● TASK BRIEF: Drop all pictures and repeat exactly the lines from the line holding "This screenshot has height=637, width=619." through the end of the records.

_ _ _ _

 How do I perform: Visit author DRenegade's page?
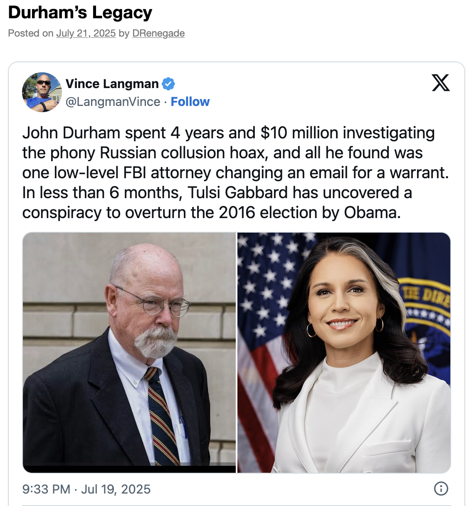point(158,33)
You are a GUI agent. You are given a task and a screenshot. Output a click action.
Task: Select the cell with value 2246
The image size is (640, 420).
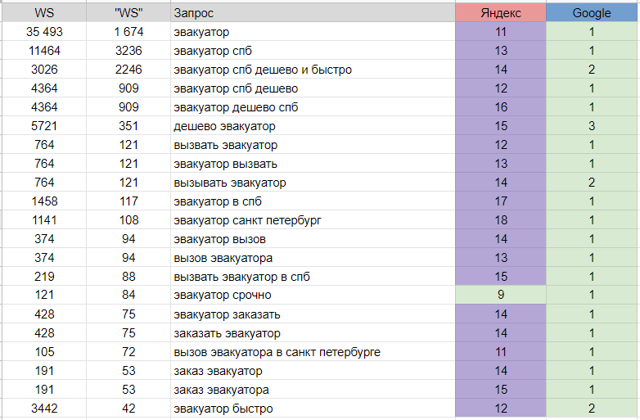tap(128, 70)
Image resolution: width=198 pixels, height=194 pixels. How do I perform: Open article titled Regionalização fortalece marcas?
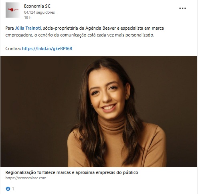pyautogui.click(x=72, y=172)
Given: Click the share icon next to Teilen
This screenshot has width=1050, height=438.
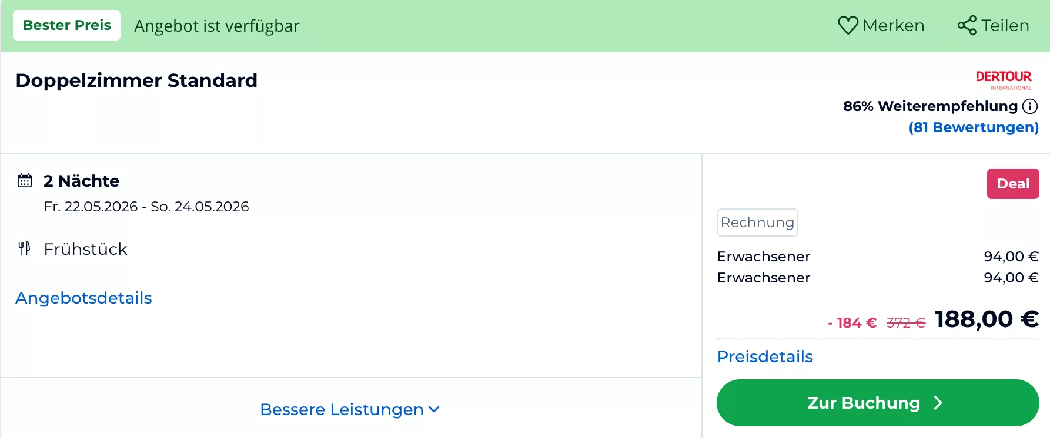Looking at the screenshot, I should click(x=967, y=25).
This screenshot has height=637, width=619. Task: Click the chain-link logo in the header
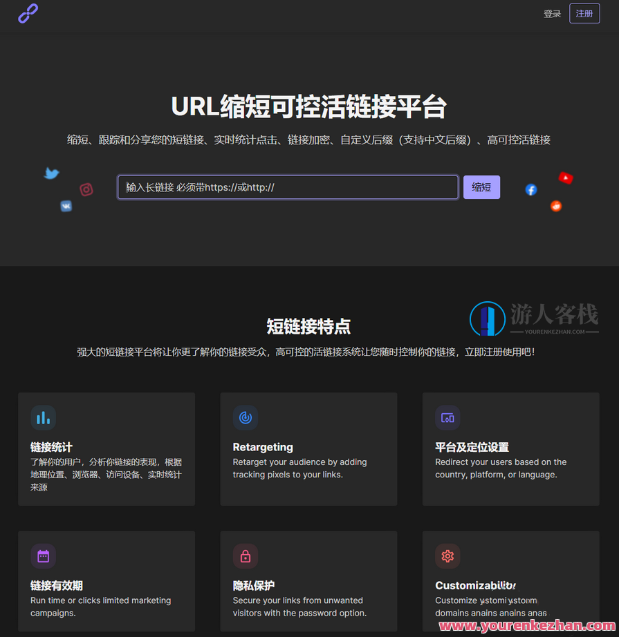pyautogui.click(x=28, y=14)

_ _ _ _

● SOLVED EXERCISE:
This screenshot has height=637, width=619. Task: Click the chain-link logo in the header
pyautogui.click(x=28, y=14)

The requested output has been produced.